Макс почувствовал на зубах ее язык, пытавшийся установить контакт с его языком. За этим последовала уже вполне ощутимая волна тошноты. Он испуганно распахнул глаза и увидел красивое, расслабленное лицо, ничего не подозревающее о его растущем отчаянии. Натали была погружена в себя, у нее все уже происходило на другом уровне — без мыслей, без намерений, без преград. Она полностью отдалась мгновению. Для нее поцелуй был чистым сексом.

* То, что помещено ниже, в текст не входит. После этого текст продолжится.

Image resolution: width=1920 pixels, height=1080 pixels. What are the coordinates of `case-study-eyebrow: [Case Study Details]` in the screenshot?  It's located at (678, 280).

И вот ее язык коснулся его языка и совершил вокруг него первые несколько оборотов. Макс почувствовал в себе до боли знакомую, беспощадную борьбу: возбуждение боролось с тошнотой. Вторая волна, тяжело поднимающаяся из глубин желудка, лишила его сомнений относительно того, кто в этой борьбе через мгновение опять станет неоспоримым победителем. Он оторвался от губ Натали и откинулся на спинку дивана. Он знал, от чего любой ценой должен был, но не мог избавить ее и себя, и с покорностью обреченного ждал катастрофы.